Give parents ‘the right to pry on Facebook’
PARENTS should be made to sign contracts compelling them to monitor their children’s Facebook messages, the coroner in the Ann Maguire murder inquest has claimed.
Under proposals due to be presented to Matt Hancock, the digital minister, parents would be given the right to pry on their children’s accounts because their “responsibility transcends” a teenager’s “entitlement to privacy”.
The suggestions would also require children aged 13 to 18 to have a named parent on their application to open an account, and make parents contractually obliged to monitor their messages.
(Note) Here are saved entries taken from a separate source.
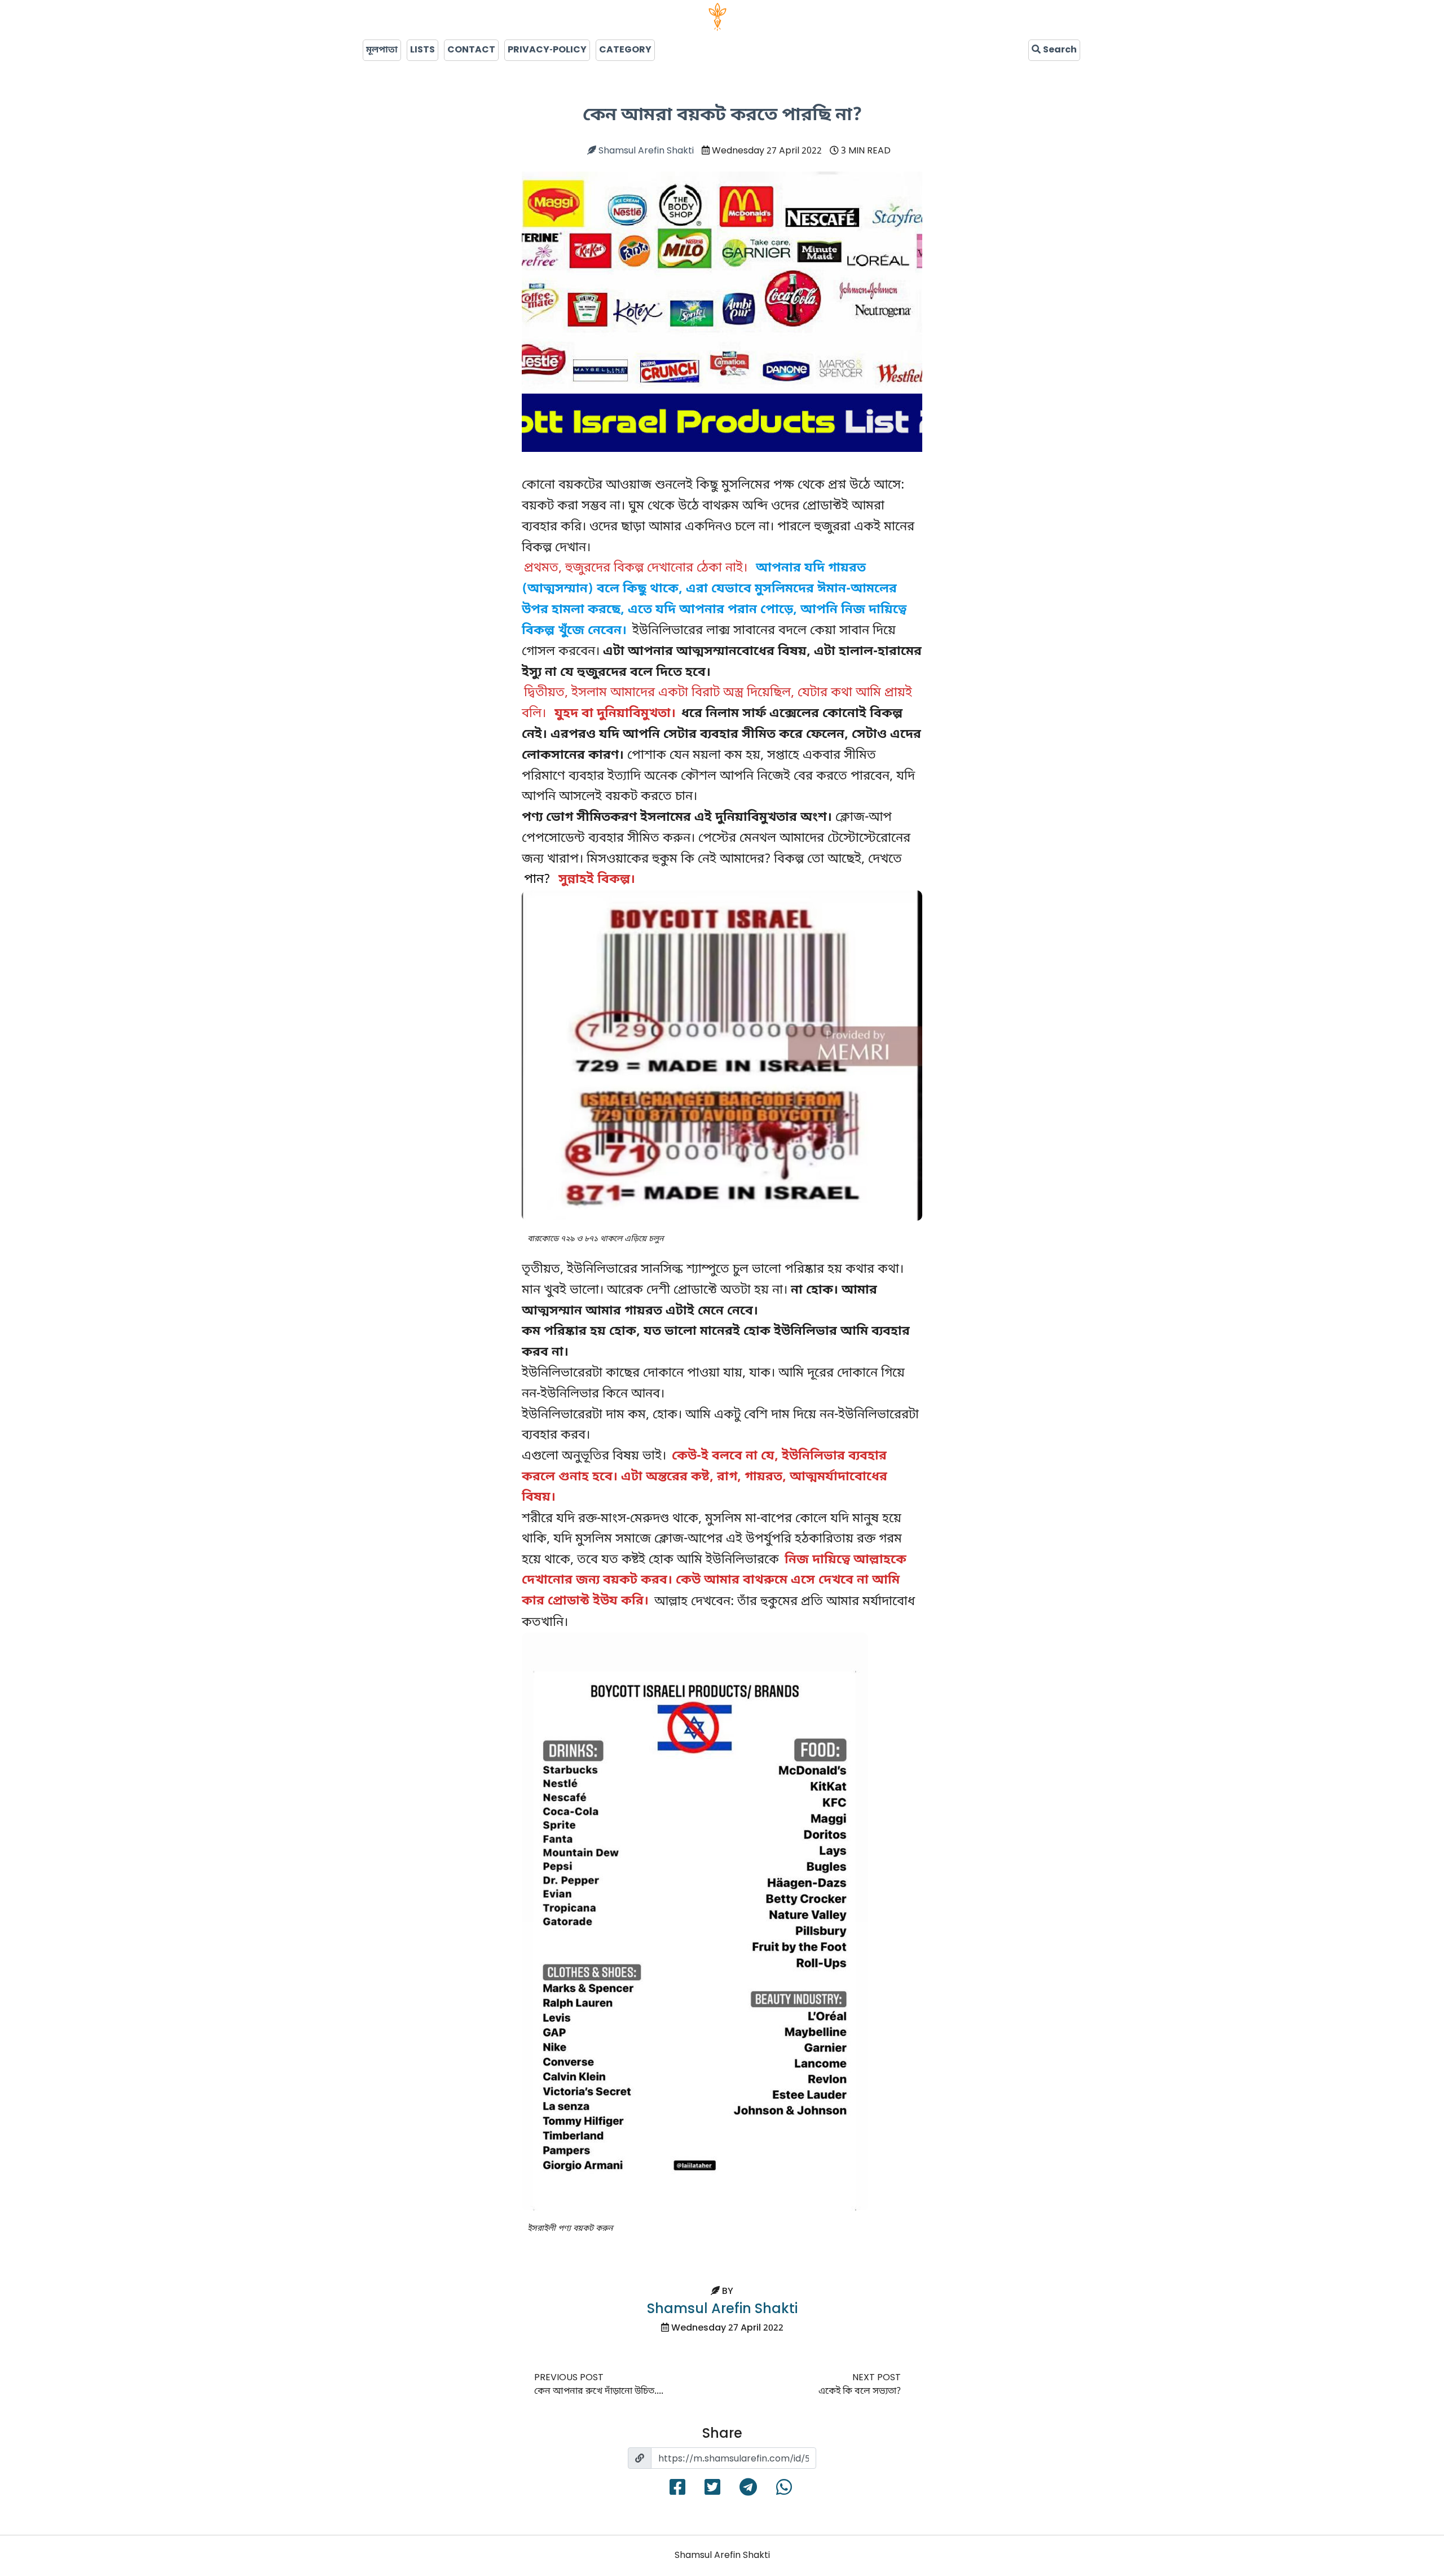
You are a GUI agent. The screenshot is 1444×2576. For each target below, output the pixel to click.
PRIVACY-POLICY (547, 50)
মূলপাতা (382, 50)
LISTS (422, 50)
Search (1059, 50)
Kevin Mcloughlin, the coroner, outlined the proposals yesterday as a jury ruled that the murder of Ann Maguire, a Spanish teacher, could have been prevented. Delivering a conclusion of unlawful killing, the jury at Wakefield coroner’s court said that the 61-yearold’s death had resulted from “missed opportunities to share and record the problem behaviour” of her killer.
Mrs Maguire, an employee of Corpus Christi College, Leeds, was stabbed to death by Will Cornick, a pupil, during a lesson at the school on April 28 2014.
The inquest jury heard that Cornick, then 15, had exchanged a series of messages on Facebook with friends in which he professed his hatred for Mrs Maguire and his desire to harm her.
In statements following Mrs Maguire’s murder, Cornick’s parents claimed they had no prior knowledge of their son’s intentions.
Commenting on the disclosures, Mr Mcloughlin said that Cornick’s online threats had been “sinister and grotesque”, adding that he believed that “parents have a responsibility to protect children”.
In order to do this, he said that they should be given “access to supervise content”.